The median TOX measures whether people are overpaying (in the case of a positive TOX) or underpaying (when there is a negative TOX) for flats based on SRX's computer-generated market value. The data includes only districts with more than 10 resale transactions.
SRX said three-room flats registered a zero median TOX in June, while four-room flats logged a positive TOX of S$1,000.
Five-room flats had a negative TOX of S$1,600, while executive flats recorded a negative TOX of S$2,000 .
By district, Bukit Batok posted the highest positive median TOX of S$5,000, followed by Woodlands at S$4,000.
Districts with the lowest TOX were Bukit Merah at a negative TOX of S$8,800, followed by Pasir Ris and Jurong West at negative TOX of S$5,000 each.
Mr Mak said the "slight" dip in resale prices in June compared to May indicated that many sellers were "realistic about the current market conditions" and did not increase the prices of their flats significantly.

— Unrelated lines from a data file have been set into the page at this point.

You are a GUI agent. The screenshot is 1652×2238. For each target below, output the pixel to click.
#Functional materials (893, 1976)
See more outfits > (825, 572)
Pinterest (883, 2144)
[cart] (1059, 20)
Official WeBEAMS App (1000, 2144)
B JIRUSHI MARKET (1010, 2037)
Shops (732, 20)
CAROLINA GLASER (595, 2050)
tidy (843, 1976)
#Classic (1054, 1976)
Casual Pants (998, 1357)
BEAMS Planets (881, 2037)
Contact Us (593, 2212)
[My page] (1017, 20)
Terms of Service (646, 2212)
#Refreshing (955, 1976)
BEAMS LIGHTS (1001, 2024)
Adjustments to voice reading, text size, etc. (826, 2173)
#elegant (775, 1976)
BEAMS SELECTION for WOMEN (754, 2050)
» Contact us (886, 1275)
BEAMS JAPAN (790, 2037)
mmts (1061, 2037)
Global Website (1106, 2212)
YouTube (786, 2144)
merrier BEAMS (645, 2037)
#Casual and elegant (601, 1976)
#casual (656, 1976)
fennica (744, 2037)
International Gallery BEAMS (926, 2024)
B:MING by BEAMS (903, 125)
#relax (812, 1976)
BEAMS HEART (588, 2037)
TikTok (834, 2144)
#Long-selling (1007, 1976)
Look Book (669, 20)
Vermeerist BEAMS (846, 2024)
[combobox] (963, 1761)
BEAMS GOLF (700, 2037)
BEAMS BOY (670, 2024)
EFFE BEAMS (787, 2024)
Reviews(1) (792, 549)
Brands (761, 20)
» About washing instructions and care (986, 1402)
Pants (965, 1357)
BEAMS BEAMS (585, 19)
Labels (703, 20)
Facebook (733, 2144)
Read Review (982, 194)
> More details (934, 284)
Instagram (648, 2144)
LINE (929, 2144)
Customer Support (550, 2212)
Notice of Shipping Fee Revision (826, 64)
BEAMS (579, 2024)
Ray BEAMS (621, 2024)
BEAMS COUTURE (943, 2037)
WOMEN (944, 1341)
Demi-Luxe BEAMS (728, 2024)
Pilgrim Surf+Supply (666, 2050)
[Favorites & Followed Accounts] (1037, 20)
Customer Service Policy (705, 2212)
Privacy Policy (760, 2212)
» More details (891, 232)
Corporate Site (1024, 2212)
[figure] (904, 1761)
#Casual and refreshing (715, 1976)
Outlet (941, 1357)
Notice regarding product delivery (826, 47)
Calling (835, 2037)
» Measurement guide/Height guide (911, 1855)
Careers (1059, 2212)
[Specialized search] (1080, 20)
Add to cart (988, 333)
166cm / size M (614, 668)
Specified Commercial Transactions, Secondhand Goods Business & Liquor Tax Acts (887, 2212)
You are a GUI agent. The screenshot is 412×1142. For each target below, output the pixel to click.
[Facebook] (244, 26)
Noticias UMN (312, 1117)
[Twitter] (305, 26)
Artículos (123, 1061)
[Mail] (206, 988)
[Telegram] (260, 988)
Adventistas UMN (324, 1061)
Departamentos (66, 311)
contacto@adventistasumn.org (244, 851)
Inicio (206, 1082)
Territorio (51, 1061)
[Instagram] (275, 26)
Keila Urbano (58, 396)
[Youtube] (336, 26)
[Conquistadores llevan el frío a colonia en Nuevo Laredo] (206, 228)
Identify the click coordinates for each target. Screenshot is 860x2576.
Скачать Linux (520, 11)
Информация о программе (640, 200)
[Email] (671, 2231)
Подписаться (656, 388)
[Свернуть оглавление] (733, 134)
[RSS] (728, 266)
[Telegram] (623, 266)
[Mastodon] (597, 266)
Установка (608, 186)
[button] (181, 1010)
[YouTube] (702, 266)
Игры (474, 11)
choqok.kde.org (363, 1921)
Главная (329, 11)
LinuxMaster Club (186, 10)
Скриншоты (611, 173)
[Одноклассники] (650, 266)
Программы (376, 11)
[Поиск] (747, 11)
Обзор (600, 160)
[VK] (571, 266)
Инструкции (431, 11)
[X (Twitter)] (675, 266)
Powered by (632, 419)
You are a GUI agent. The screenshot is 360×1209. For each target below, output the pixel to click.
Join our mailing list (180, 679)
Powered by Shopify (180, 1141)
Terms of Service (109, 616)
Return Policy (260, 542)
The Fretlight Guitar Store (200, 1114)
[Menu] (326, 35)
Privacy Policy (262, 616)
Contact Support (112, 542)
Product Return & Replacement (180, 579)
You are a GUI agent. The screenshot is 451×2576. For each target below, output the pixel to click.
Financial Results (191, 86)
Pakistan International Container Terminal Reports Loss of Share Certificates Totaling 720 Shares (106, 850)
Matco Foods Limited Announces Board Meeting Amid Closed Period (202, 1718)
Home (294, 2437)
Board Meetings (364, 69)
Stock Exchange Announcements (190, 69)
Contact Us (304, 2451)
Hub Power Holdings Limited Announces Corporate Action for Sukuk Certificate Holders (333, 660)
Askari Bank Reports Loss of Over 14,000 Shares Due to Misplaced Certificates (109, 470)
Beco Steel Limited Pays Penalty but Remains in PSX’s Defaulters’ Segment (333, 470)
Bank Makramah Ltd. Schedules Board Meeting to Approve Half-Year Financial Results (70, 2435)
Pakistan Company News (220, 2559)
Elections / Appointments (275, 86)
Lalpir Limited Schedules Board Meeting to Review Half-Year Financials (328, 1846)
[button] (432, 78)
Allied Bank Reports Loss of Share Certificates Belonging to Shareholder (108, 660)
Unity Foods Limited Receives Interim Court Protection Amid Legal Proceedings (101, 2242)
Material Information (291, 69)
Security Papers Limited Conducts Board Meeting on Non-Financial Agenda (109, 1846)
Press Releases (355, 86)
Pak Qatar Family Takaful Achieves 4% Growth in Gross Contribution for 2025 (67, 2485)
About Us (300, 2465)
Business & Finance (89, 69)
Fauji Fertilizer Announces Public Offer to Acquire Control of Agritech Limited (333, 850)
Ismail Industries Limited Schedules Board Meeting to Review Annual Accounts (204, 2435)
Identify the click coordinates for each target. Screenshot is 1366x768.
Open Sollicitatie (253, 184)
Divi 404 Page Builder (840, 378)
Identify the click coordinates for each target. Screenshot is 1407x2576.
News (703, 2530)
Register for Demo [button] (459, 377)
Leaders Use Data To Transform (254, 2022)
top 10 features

He added that prices could remain range-bound for the rest of the year, with a slight upward bias, but their growth would be limited by expectations of a weak economy and job market.
Mr Mak also pointed out that an estimated 26,000 HDB flats - a "significantly large" number - will reach the end of their minimum occupancy period this year, which would make them eligible to be sold on the resale market.
These relatively new flats usually command higher prices than older flats in the same neighbourhood. As a result, they will contribute to the buoyancy of the HDB resale price index, he added.
Ms Sun said that the HDB resale market could continue to improve in the coming months, if the Covid-19 pandemic remains under control in Singapore and the macroeconomy does not deteriorate drastically.